### DIRECTIONS FOR THIS TASK
The response should contain only the line with "Expand list via Mehr anzeigen chevron" and every line after it to the end of the listing below, duplicated exactly; no picture belongs in it.

+++

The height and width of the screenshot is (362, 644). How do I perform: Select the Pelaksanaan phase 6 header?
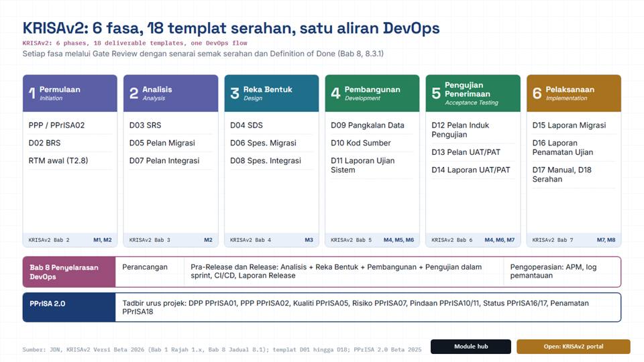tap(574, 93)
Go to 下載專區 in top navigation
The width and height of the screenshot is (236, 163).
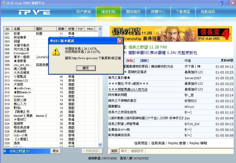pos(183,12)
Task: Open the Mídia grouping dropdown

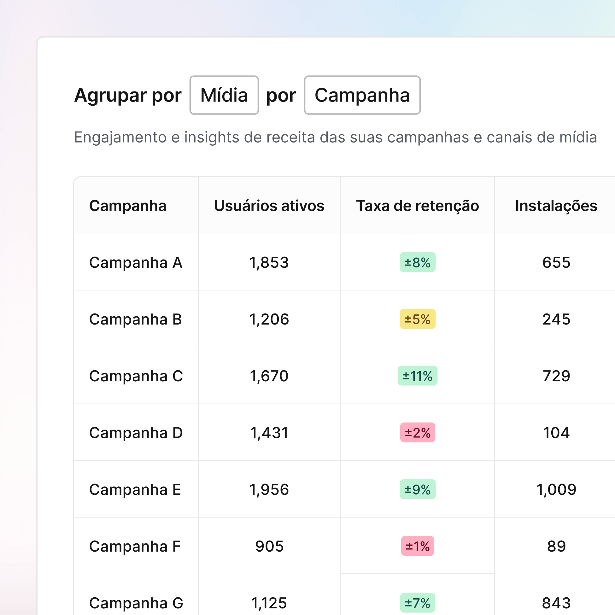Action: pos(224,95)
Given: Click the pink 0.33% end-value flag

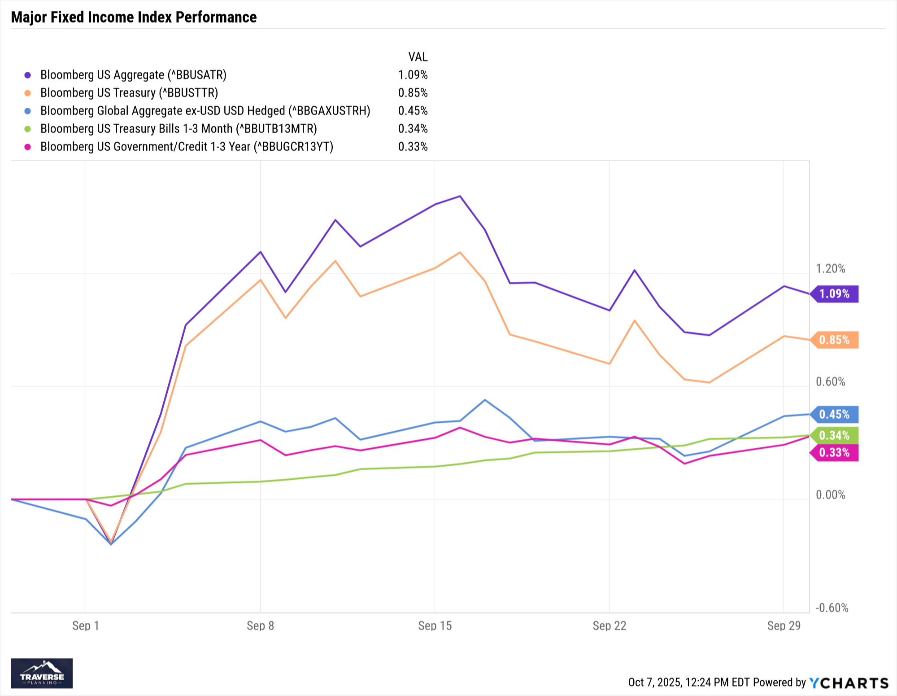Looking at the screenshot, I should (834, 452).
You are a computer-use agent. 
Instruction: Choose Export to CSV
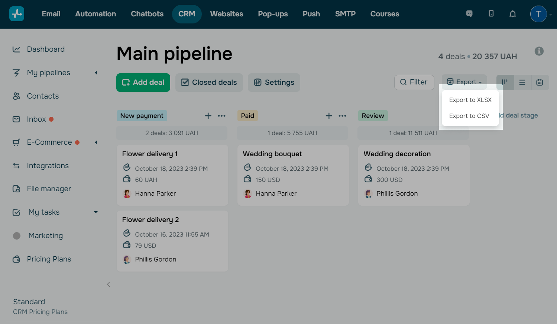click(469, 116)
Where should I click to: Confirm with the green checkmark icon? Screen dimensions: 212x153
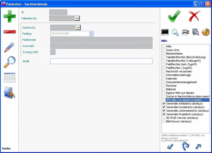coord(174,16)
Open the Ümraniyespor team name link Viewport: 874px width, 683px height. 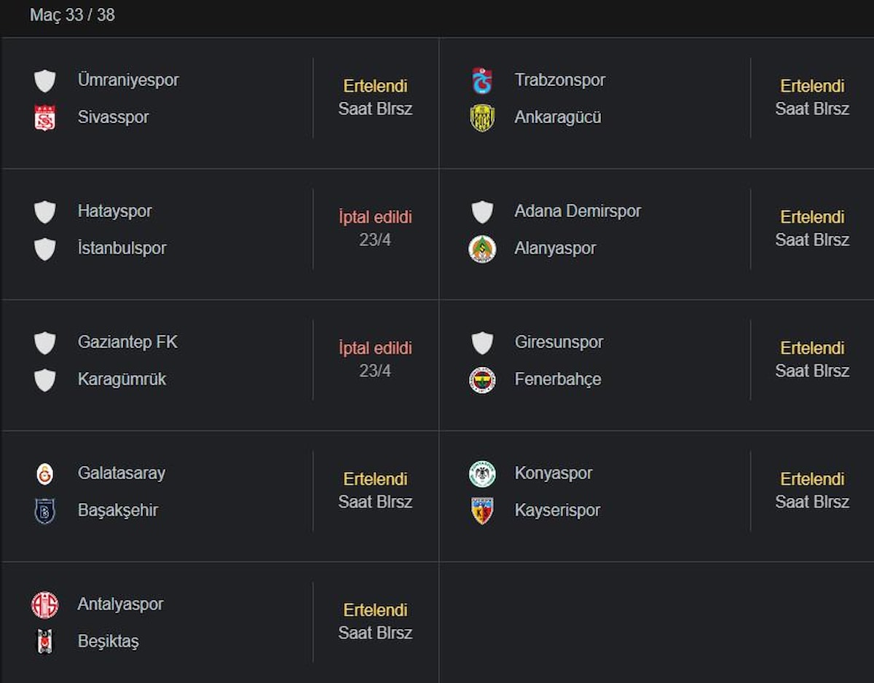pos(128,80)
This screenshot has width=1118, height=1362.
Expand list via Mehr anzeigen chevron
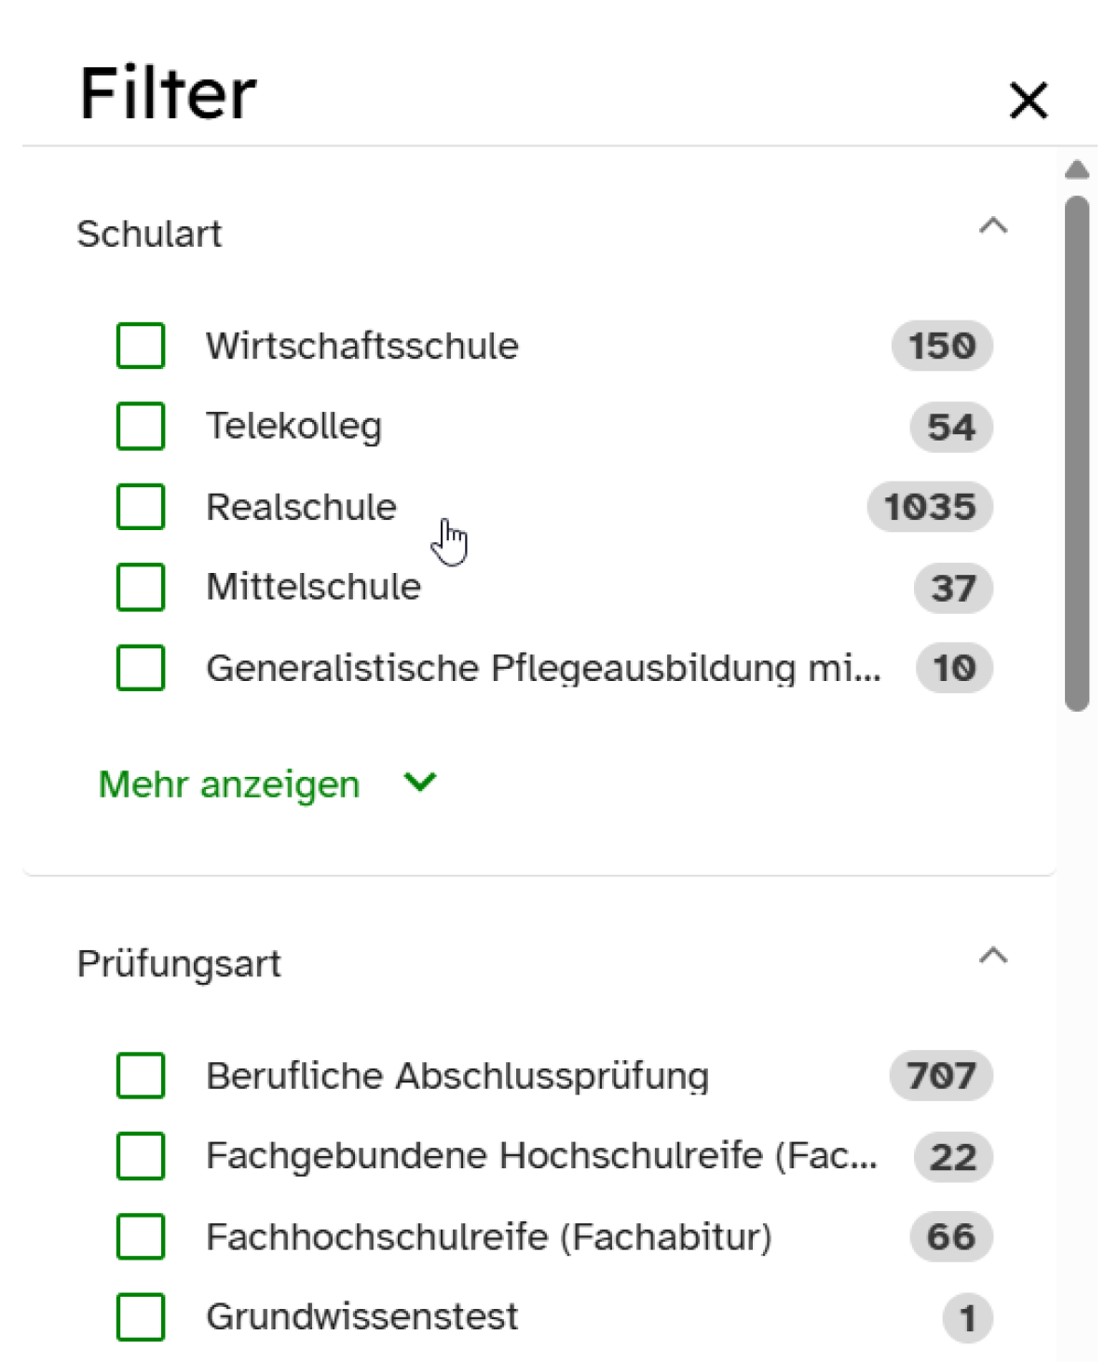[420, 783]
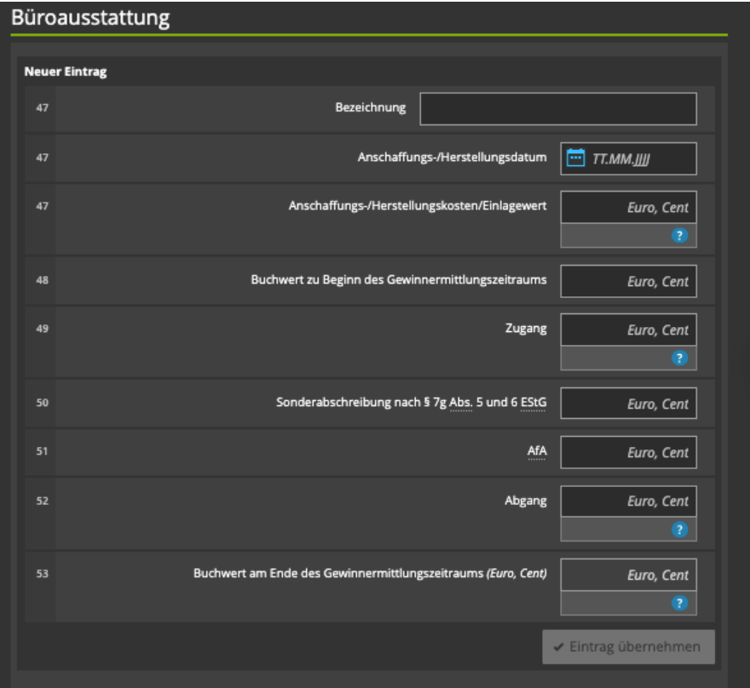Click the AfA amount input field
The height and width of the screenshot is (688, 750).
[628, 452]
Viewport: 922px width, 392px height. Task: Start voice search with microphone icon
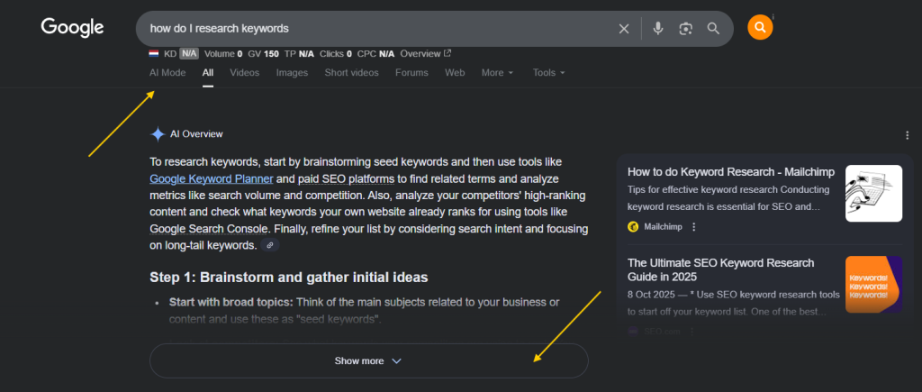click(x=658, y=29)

+++

### RESULT OF THE TASK
Expand list via Mehr anzeigen chevron
[420, 783]
Click the AfA amount input field
The height and width of the screenshot is (688, 750).
[628, 452]
Viewport: 922px width, 392px height. Task: Start voice search with microphone icon
click(x=658, y=29)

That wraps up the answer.